How to Cure. Largely because spending remains robust, the nation's gross national product is surpassing expectations. In the third quarter, the total output of goods and services reached an annual rate of $870.8 billion, a $17.9 billion increase just slightly less than the $21 billion average rise of the first two quarters. Unfortunately, almost half the increase is not "real"; it represents only further inflation of the dollar.
Continuing inflation has intensified the debate about a cure and how long the task will take. At a Hot Springs, Va., meeting of the Business Council, a group of corporate executives who generally support the Johnson Administration's policies, there were plenty of questions about what the next president might have to do. The consensus of 20 council economists was that an economic slowdown next year, however temporary, would tempt a new Administration to ease off on the brakes prematurely. The result might be more inflation, followed by a "major recession" in late 1970 and early 1971.

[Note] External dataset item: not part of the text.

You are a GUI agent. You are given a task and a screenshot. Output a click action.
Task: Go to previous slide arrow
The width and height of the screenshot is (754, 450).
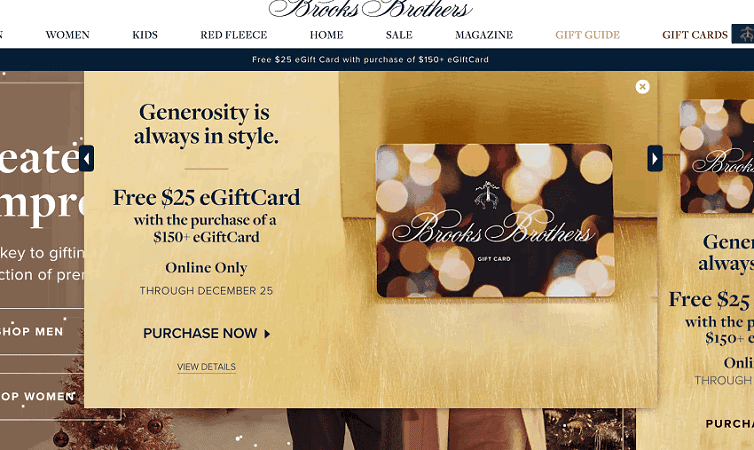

According to Council Vice Chairman Ralph Lazarus, president of Federated Department Stores, the economists believe that to tame inflation from its cur rent 4 1/2% annual rate to a manageable 2%, a new Administration may have to "extend and intensify" its braking pressure. For how long? Possibly for one or two years, during which profits would suffer and unemployment would rise from its current 15-year low of 3 1/2% to 4 1/2% or even 5 1/2%. That price, said Lazarus, might be "neither politically wise nor socially acceptable."
Bitter Exception. Any such solution is certainly anathema to the present Administration, would probably be distasteful to the next. Humphrey has said he is "determined" to keep joblessness at a minimum; Nixon vows to fight inflation "without increasing unemployment." In Washington, Chief White House Economic Adviser Arthur Okun took exception to the view that braking measures would have to be continued for very long. Inflation, he warned, might be less of a hazard than a prolonged slowdown, which could bring on "a stall and perhaps a tailspin."
Economists in and out of the Government generally agree that the pace of business will slow through mid-1969 as the effects of the surcharge--if it has not already been rescinded by a new Administration--begin to tell. Amid indications of continuing economic growth (see following story), there are signs of a softening. Last week the Federal Reserve Board reported that during the past three months U.S. plants were running at just 83.4% of capacity, lowest since early 1963. Still, no one foresees a large-scale loosening of the tight labor market and an easing of the upward pressure on wages and prices. Which means the rhubarb over Reuben remains far from academic.